• Selected extract:
>> Start

As per usual, the astringency of saffron is there to misdirect your nose to oud, but it is not all that convincing.  Mukhallat Seufi has neither the interesting, sour-rotting smell of real oud, nor the high-strung, band-aid slap of the Firmenich stuff.

 

The base, which also arrives woefully quickly, is a standard laundry musk, meaning that, within a matter of two hours, you are plunged from the heights of that initial rose drama to a screechy, rose-tinted musk.  The gorgeous rose is a cruel tease, because underneath its brief cameo, the rest of the perfume is already getting ready to fall apart.  Forget the complex notes list – this is a simple affair.  It barely raises its head above ‘nice’.

 

Given that Mukhallat Seufi smells like two-thirds of the Al Haramain bestseller Attar al Kaaba but costs twenty times more, it is a good example of why, in the world of oil-based perfumery, the customer must be careful about where they invest their hard-earned money.

>> End

• Raw data:

>> Start

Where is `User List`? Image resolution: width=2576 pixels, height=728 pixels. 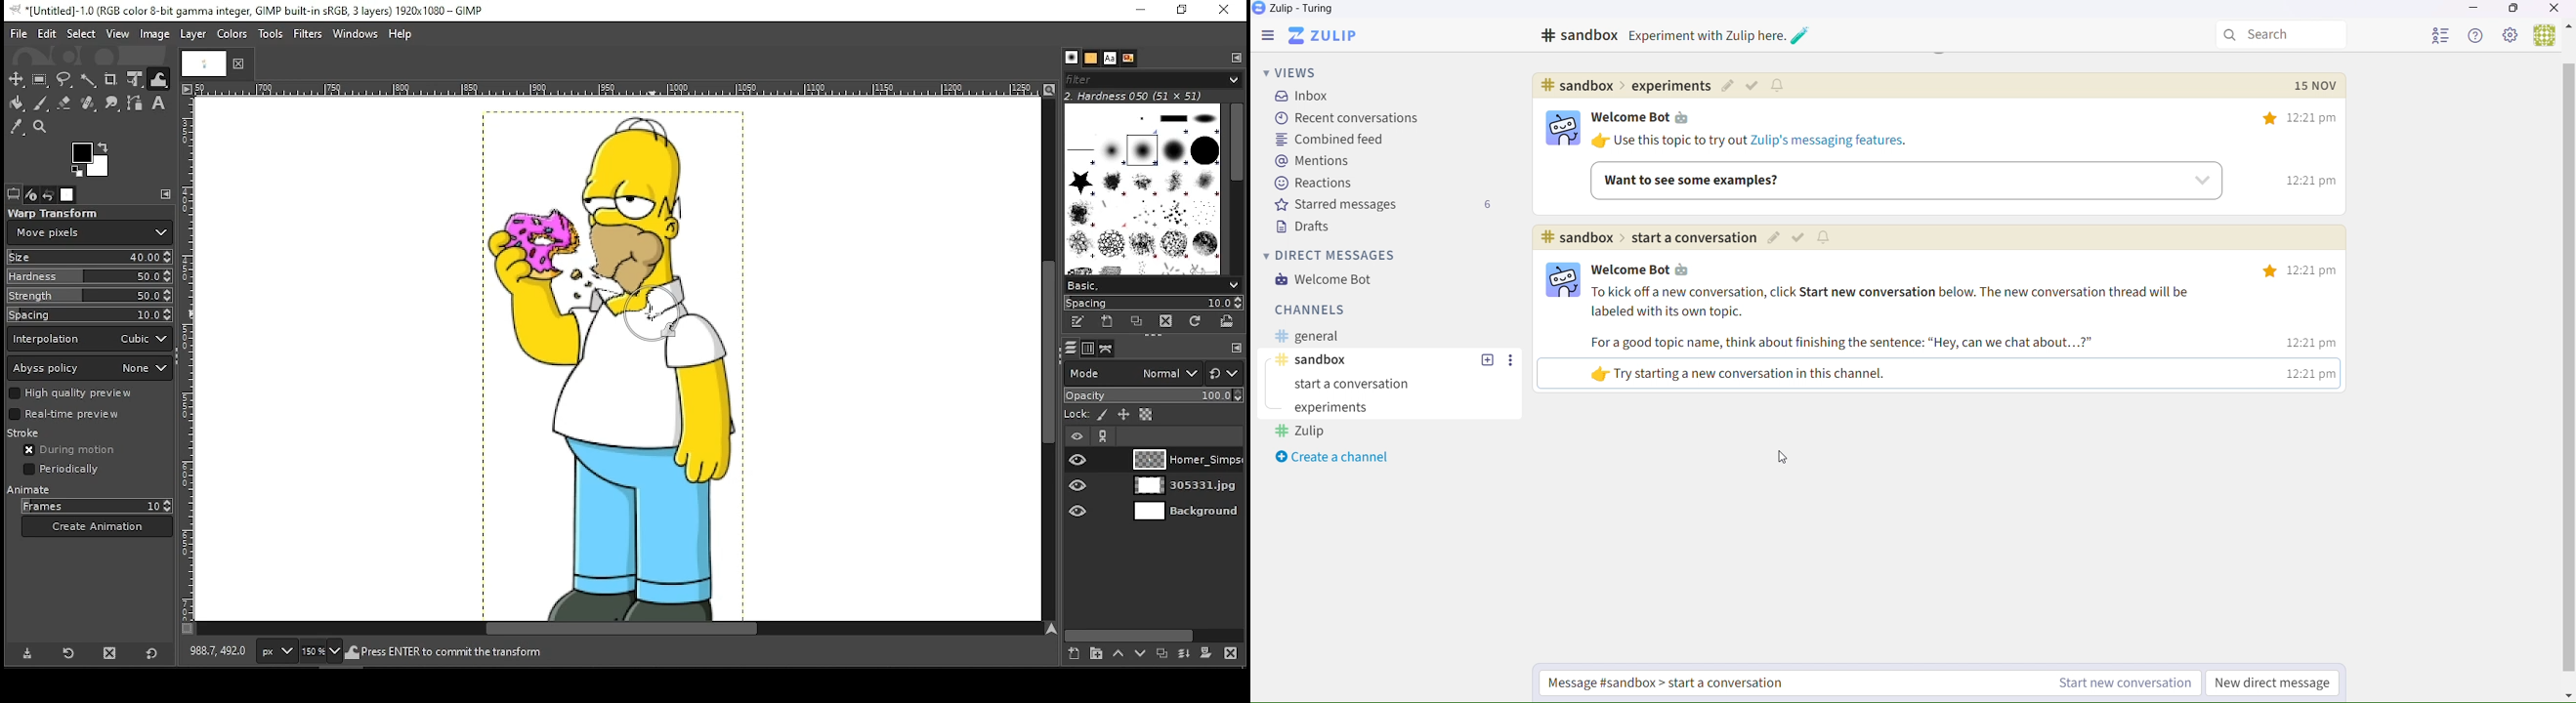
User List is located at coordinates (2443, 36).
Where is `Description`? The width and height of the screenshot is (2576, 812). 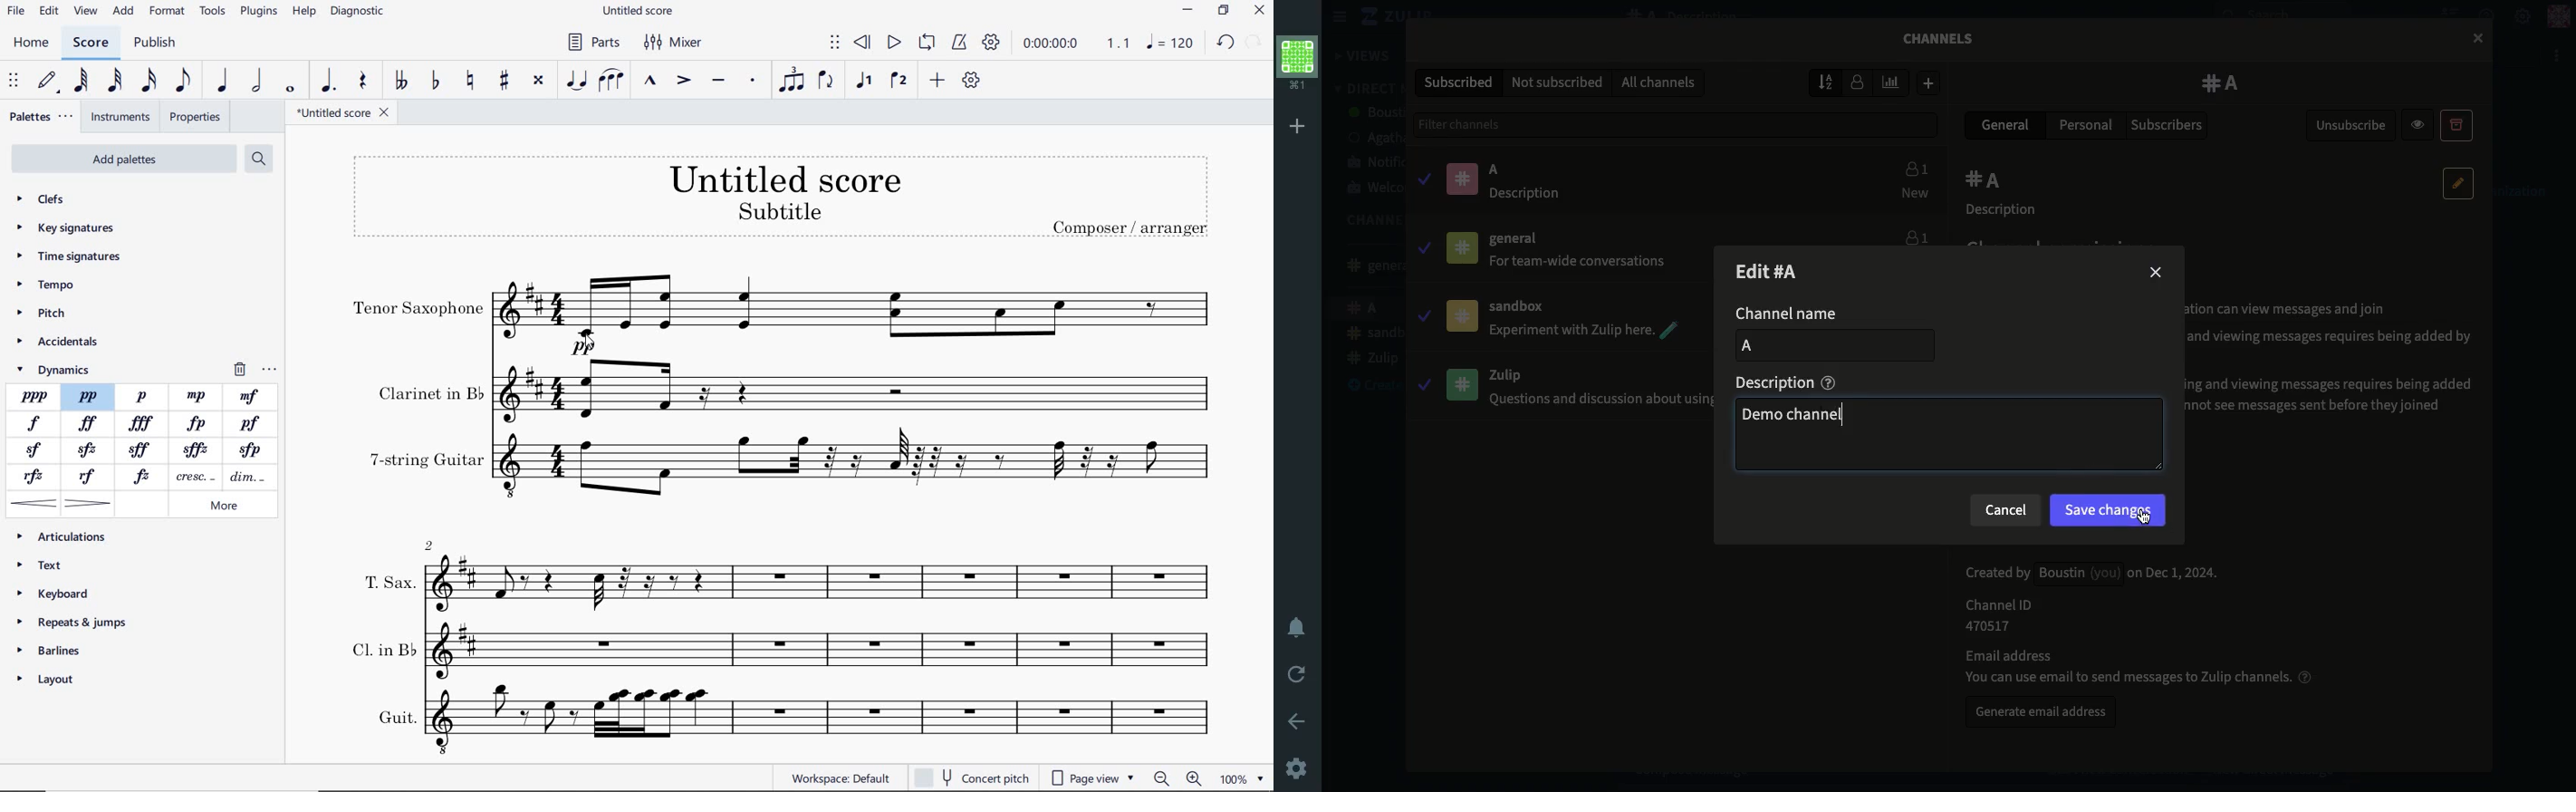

>> End

Can you write out the Mukhallat Seufi perfume review from the start of the page again, word for word and in full?

As per usual, the astringency of saffron is there to misdirect your nose to oud, but it is not all that convincing.  Mukhallat Seufi has neither the interesting, sour-rotting smell of real oud, nor the high-strung, band-aid slap of the Firmenich stuff.

 

The base, which also arrives woefully quickly, is a standard laundry musk, meaning that, within a matter of two hours, you are plunged from the heights of that initial rose drama to a screechy, rose-tinted musk.  The gorgeous rose is a cruel tease, because underneath its brief cameo, the rest of the perfume is already getting ready to fall apart.  Forget the complex notes list – this is a simple affair.  It barely raises its head above ‘nice’.

 

Given that Mukhallat Seufi smells like two-thirds of the Al Haramain bestseller Attar al Kaaba but costs twenty times more, it is a good example of why, in the world of oil-based perfumery, the customer must be careful about where they invest their hard-earned money.